#### AIM OF THE EXERCISE:
In the records below, the line that contains "The width and height of the screenshot is (1200, 887)." marks the start. Copy it and each line after it through the end, exactly, without pictures.

[Stored entries]
::::

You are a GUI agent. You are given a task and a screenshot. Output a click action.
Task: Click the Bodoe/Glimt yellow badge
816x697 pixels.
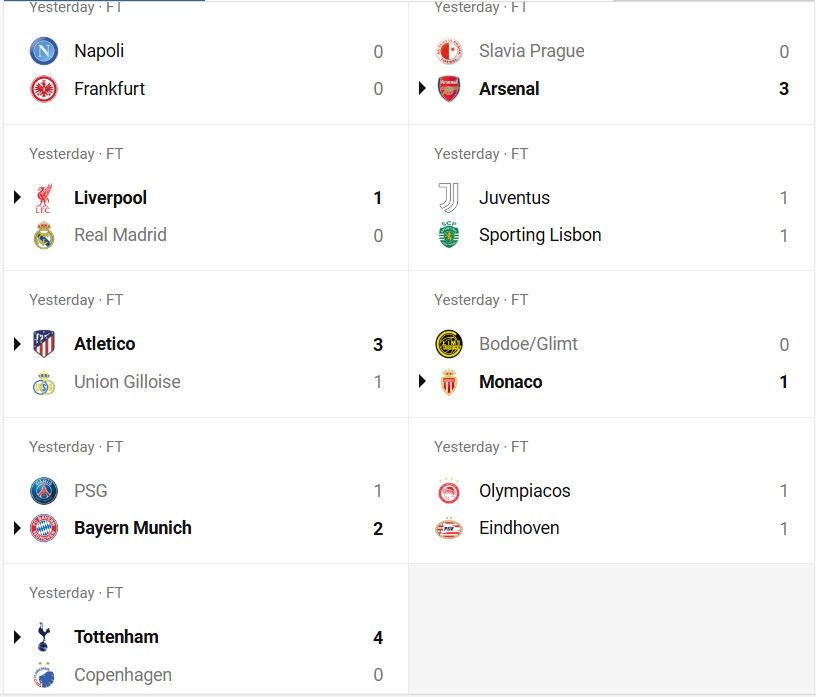[x=449, y=345]
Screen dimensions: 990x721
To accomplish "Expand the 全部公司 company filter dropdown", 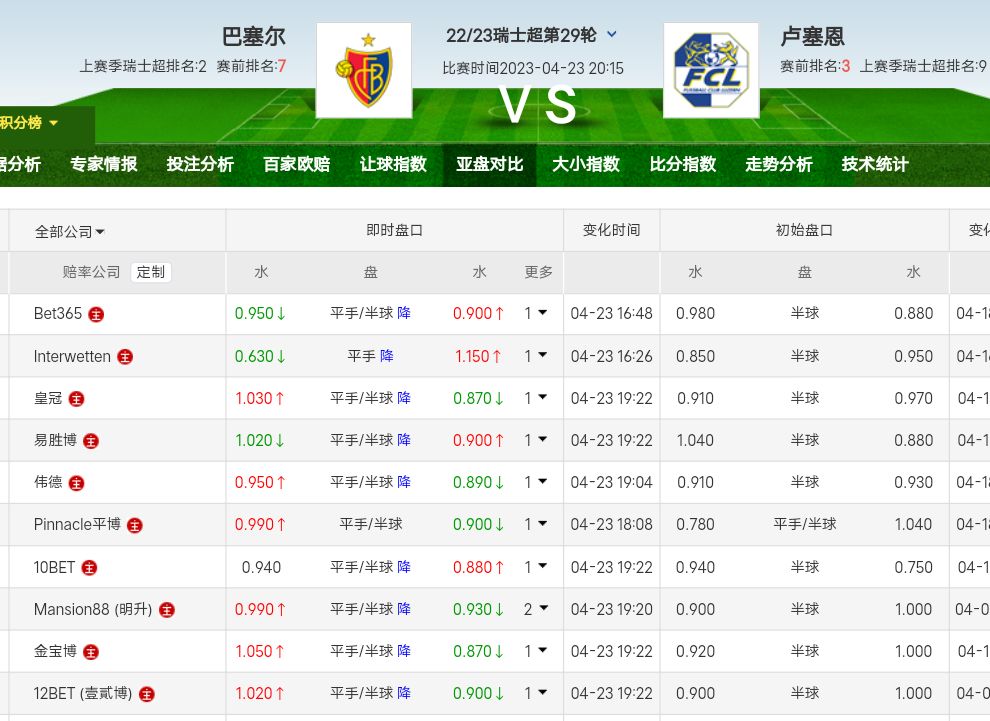I will pos(70,232).
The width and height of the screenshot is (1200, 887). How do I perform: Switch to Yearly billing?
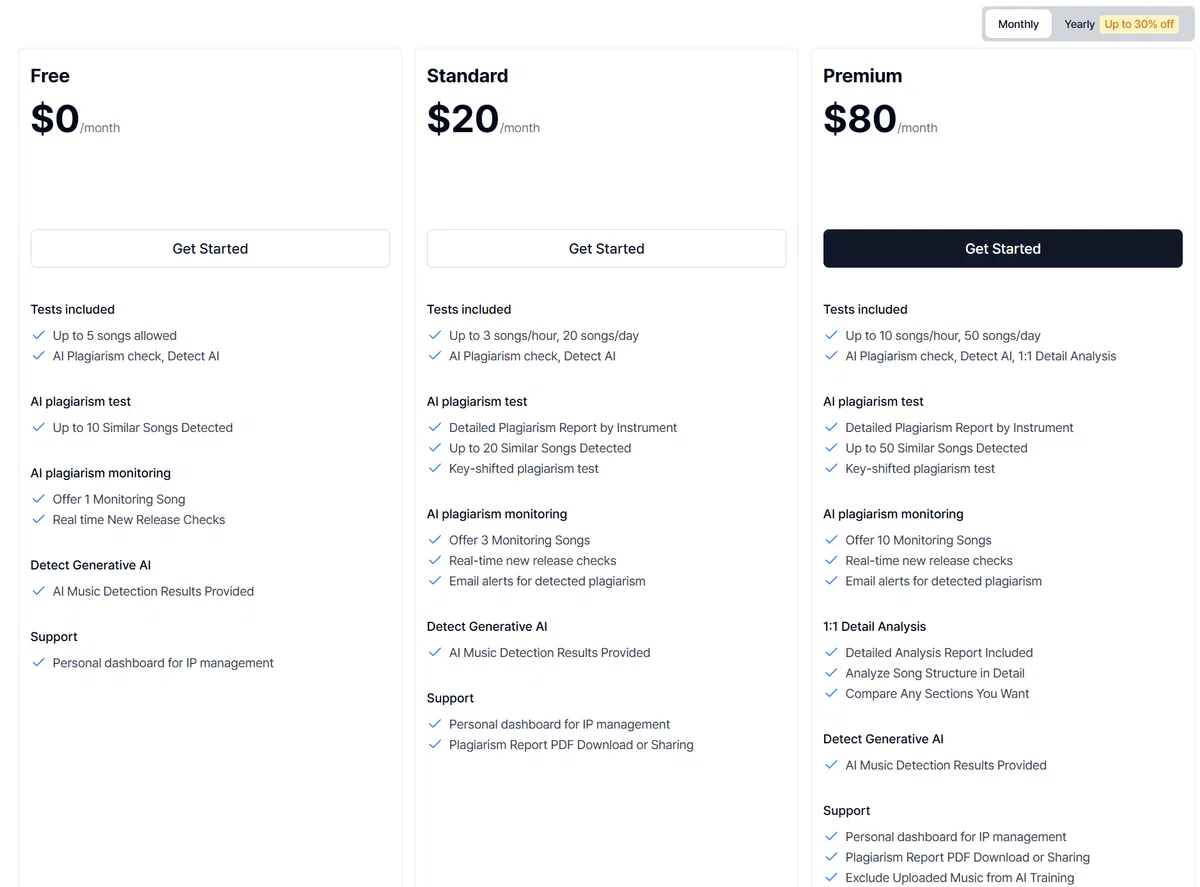point(1079,24)
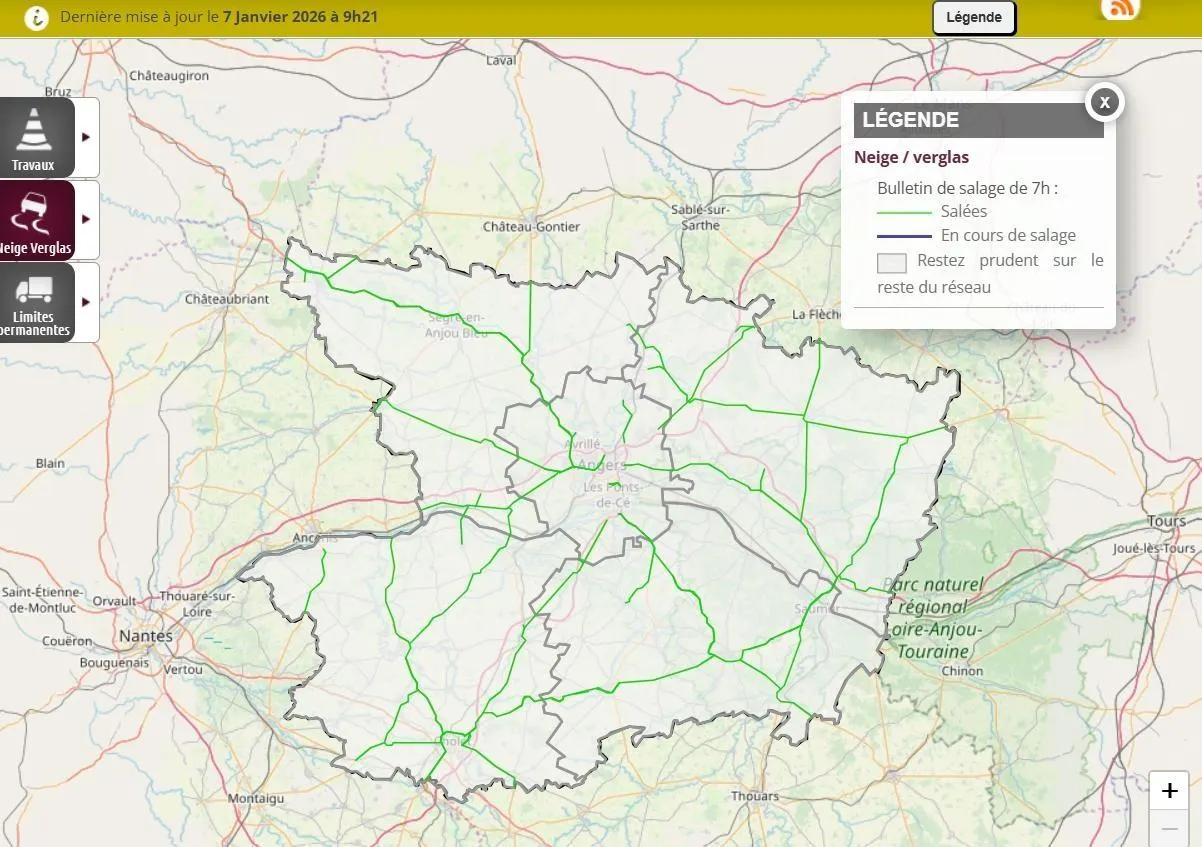The image size is (1202, 847).
Task: Click the Château-Gontier label on the map
Action: coord(531,227)
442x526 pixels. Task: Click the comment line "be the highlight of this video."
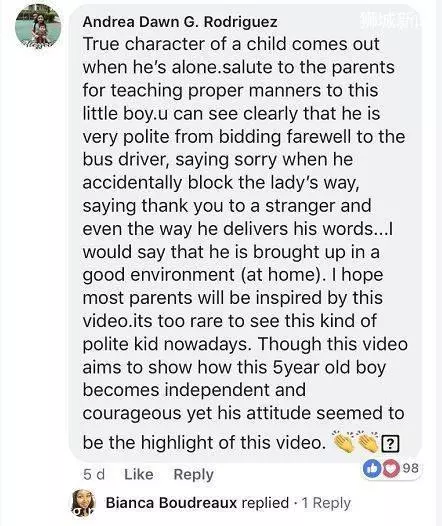click(x=204, y=442)
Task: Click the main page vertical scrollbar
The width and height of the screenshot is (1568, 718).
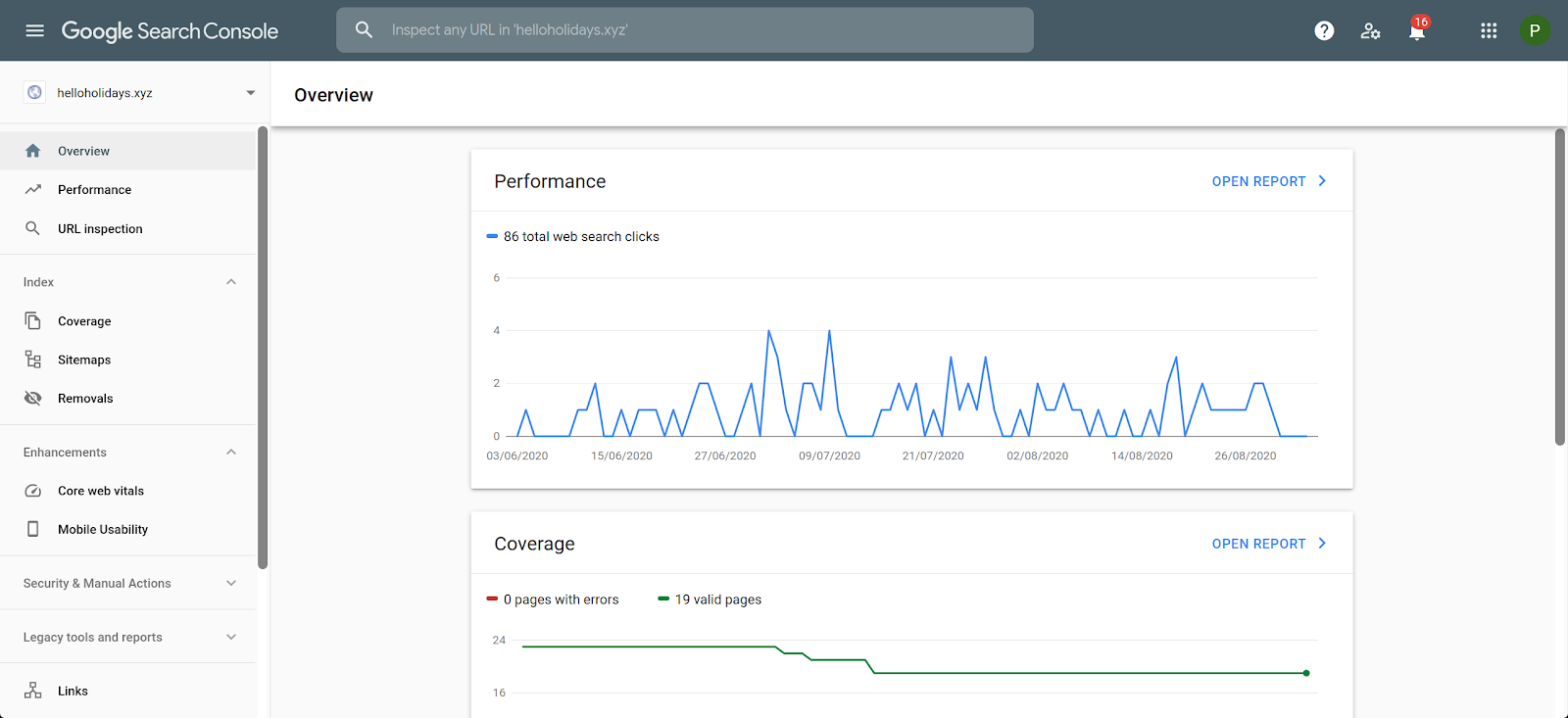Action: click(1560, 287)
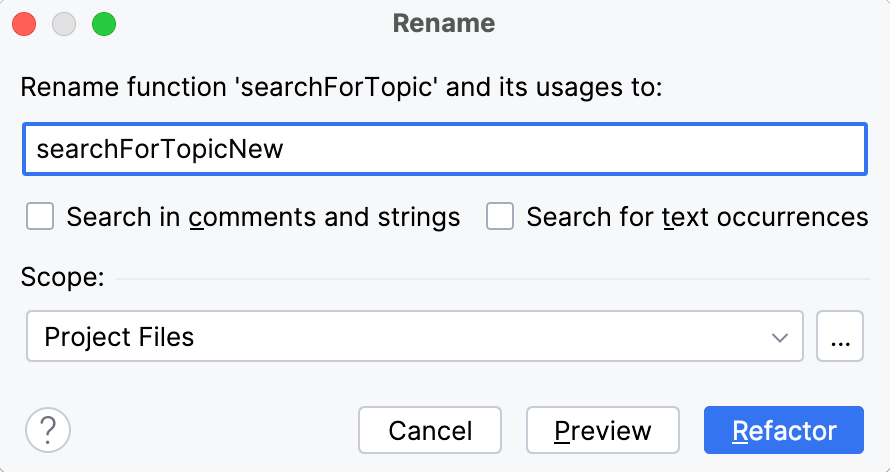Open the Project Files scope dropdown
The height and width of the screenshot is (472, 890).
(414, 337)
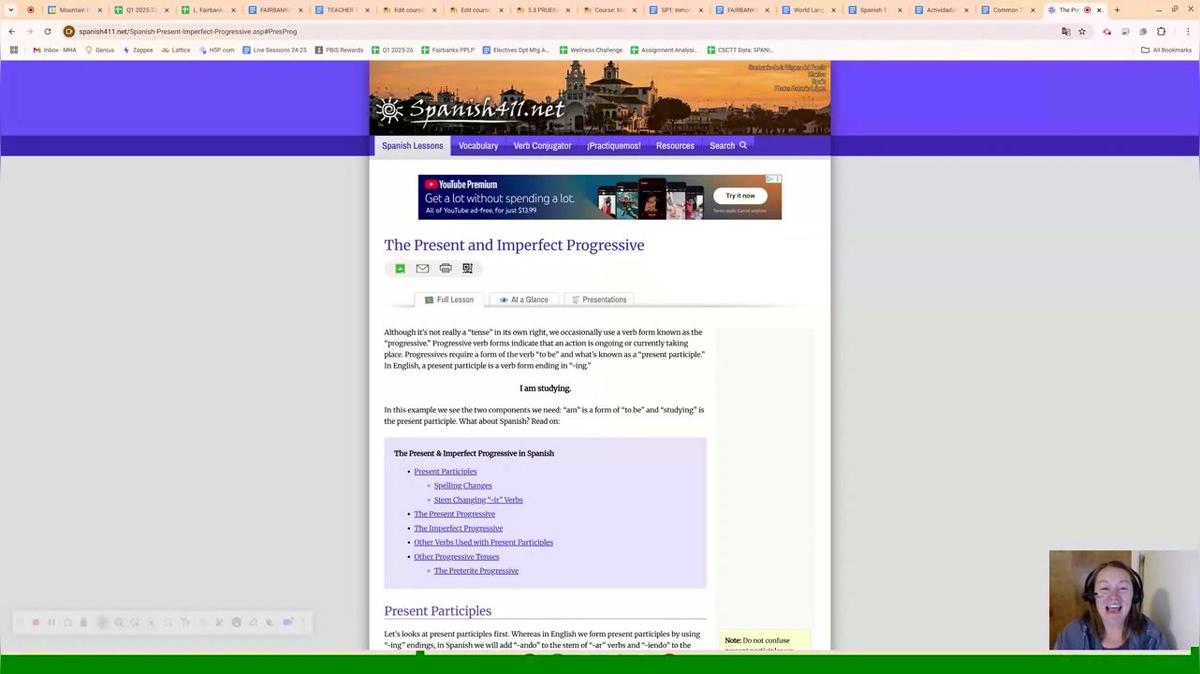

::::

#### ANSWER SECTION:
The width and height of the screenshot is (1200, 887). How do I perform: Switch to Yearly billing?
point(1079,24)
The image size is (1202, 847).
Task: Click the Château-Gontier label on the map
Action: coord(531,227)
442x526 pixels. Task: Click the comment line "be the highlight of this video."
click(x=204, y=442)
Task: Click the main page vertical scrollbar
The width and height of the screenshot is (1568, 718).
Action: click(1560, 287)
Open the Project Files scope dropdown
The height and width of the screenshot is (472, 890).
(414, 337)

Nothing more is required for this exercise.